• COMPLETE THE FOLLOWING
1) Summarize the course notes on generic programming with templates in two sentences.
2) Extend the course notes on generic programming with templates past their final line.

66.4964, 66.6965 Design and Implementation of Generic Software
Prof. David Musser
Dr. Sibylle Schupp
Spring 1997
Generic Programming with Templates
Main application of generic programming: Developing and organizing libraries
of reusable software components.
- ``Reusable'' or ``generic'' means ``widely adaptable, but still efficient,''
where the adaptation is done by means of preprocessor or programming-language
mechanisms (not by manual text editing).
- Supported in C++ by templates, inlined function definitions,
and operator overloading.
We now focus on templates, paying some attention also to function inlining
and operator overloading.
Plan for this and next three sessions (subject to change):
- Template basic ideas and terminology; overview of STL
- Large example: Template counting classes for generic algorithm performance
measurement
- Identifying and documenting template parameter restrictions: the SGI
STL web pages; the BALM project
- Dealing with template problems (e.g., code bloat); far-out uses of
templates (expression templates, template meta-programs).
Template basics and terminology
We will assume some prior experience with templates, so the focus will
be on ensuring a common vocabulary and, based on your questions, noting
things we need to cover in the next three sessions.

• LISTED ENTRIES
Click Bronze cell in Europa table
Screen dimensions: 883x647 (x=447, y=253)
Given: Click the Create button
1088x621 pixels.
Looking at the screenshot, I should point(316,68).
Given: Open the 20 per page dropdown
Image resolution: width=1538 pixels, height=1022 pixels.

---

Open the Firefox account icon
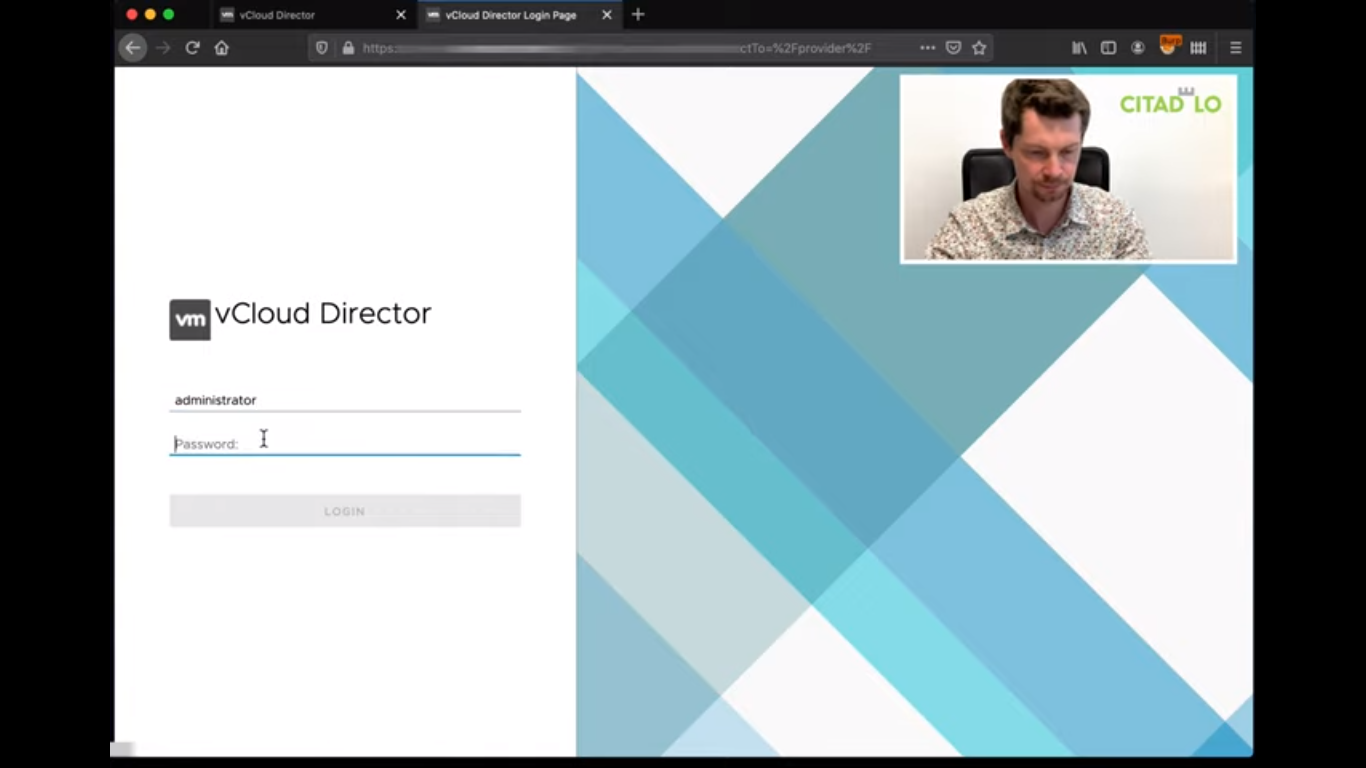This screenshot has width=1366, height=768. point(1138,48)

• FINAL ANSWERS
1) The notes present generic programming mainly as a way to develop and organize libraries of reusable software components, where "generic" means widely adaptable but still efficient, with the adaptation done through preprocessor or programming-language mechanisms rather than manual text editing. C++ supports this with templates, inlined function definitions, and operator overloading, and the sessions focus on templates: their basic ideas and terminology, an STL overview, a template counting-class example for measuring generic algorithm performance, documenting template parameter restrictions, and dealing with template problems such as code bloat along with far-out uses such as expression templates and template meta-programs.

2)
Terminology used by ANSI/ISO committee
Subject to change, see Carroll and Ellis, p. ix.
- class template: A template of the form template <...>
X, where X is a class definition.
- function template: A template of the form template <...>
f, where f is a function definition.
- class template specialization: The class that results when the
parameters of a class template are replaced by actual arguments.
- function template specialization: The functionthat results when
the parameters of a function template are replaced by actual arguments.
- instantiation: The process of creating specializations.
The infamous pair class template
template <class T1, class T2>
struct pair {
T1 first;
T2 second;
pair() : first(T1()), second(T2()) {}
pair(const T1& a, const T2& b) : first(a), second(b) {}
};
Function inlining: another C++ feature that supports generic programming
template <class T>
inline const T& max(const T& a, const T& b) {
return a < b ? b : a;
}
Call:
u = max(x, max(y, z));
Because of the inline keyword in the definition of max, this
is expanded by the compiler into something like
temp = (y < z ? z : y);
u = x < temp ? temp : x;
and then that code is compiled, so there is no function call overhead
(passing of parameters or transfer of control).
Without the inline keyword, a function call is done ``out
of line''; i.e., the compiler generates code for parameter passing and
transfer of control to and from the code for the function body.
What are the advantages of inline functions versus out-of-line functions?
What are the disadvantages?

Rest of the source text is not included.